> **Exercise**
Reproduce word for word the part of the dry cleaning myths passage starting at "It’s  no secret" and ending at "maintaining your swag?".

═════ Passage ═════

It’s  no secret that our business revolves around keeping your clothing looking its best. Yet there is a lot of misinformation out there, Oftentimes perpetuated by well-meaning but misinformed sources. Here are the six most common dry cleaning myths.

 “Dry cleaning wears out my clothes” 

Fact: Dry Cleaning keeps your clothes fresh and extends their life

Everyone knows that professional dry cleaning will keep your garments looking fresh, new and crisp. So how is it that dry cleaning allows you to get the maximum useful life from your clothes, while maintaining your swag?

Spots and stains on your clothes will gradually oxidize all by themselves, eventually turning in to permanent brown or yellow spots if not treated. Professional dry cleaners are equipped to deal with these type of  stains, and if anyone can safely remove them, Custom Care Dry Cleaning can. Tallahassee’s trusted dry cleaner for over 30 years.

Moths and other bugs like to eat stains

Stains containing sugar, such as soda, coffee, or tea, are a tasty treat for moths and other insect. If you store your clothes with stains on them, you are almost guaranteed to find some discoloration from oxidation, as well as thin spots or even holes where moths have attacked and eaten fibers.

 Perspiration and body oils can build up on clothing

Professional dry cleaning will remove perspiration and body oil that builds up on garments. Not only do you not want these in clothing since they contribute to staining and fabric degradation, but perspiration and body oils will eventually leave a lingering odor in your garments.

═════ Recorded information ═════

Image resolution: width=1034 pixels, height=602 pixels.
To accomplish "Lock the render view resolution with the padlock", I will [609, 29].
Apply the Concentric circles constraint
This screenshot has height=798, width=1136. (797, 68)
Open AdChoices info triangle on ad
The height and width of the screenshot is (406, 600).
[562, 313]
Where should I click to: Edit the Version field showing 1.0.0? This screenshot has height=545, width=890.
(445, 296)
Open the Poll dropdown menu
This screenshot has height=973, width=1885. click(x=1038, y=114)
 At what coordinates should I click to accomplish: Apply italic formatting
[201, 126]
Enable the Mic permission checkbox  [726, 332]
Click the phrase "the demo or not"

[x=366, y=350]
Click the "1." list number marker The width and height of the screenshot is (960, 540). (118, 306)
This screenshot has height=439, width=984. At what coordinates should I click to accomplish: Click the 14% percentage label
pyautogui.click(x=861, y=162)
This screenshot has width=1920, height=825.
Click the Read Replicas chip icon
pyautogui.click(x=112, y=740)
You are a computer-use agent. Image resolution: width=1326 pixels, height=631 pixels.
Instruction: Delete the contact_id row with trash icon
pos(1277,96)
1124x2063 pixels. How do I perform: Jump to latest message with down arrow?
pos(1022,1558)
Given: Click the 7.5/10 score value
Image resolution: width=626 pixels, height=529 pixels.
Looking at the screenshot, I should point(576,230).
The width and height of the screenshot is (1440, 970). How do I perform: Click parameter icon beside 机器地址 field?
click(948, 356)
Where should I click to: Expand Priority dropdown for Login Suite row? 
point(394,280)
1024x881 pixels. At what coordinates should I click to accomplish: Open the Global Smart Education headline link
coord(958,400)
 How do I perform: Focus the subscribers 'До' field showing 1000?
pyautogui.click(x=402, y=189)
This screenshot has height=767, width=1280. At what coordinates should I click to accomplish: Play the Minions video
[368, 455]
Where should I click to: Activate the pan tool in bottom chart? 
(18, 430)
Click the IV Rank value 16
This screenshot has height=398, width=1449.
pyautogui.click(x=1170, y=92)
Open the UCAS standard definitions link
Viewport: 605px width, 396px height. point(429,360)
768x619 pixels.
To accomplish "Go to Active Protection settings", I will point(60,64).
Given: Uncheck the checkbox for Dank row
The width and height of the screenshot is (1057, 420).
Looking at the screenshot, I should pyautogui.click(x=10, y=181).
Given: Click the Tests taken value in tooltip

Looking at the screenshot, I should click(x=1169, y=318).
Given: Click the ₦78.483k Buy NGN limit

═════

> **Output of the task**
It’s  no secret that our business revolves around keeping your clothing looking its best. Yet there is a lot of misinformation out there, Oftentimes perpetuated by well-meaning but misinformed sources. Here are the six most common dry cleaning myths.

 “Dry cleaning wears out my clothes” 

Fact: Dry Cleaning keeps your clothes fresh and extends their life

Everyone knows that professional dry cleaning will keep your garments looking fresh, new and crisp. So how is it that dry cleaning allows you to get the maximum useful life from your clothes, while maintaining your swag?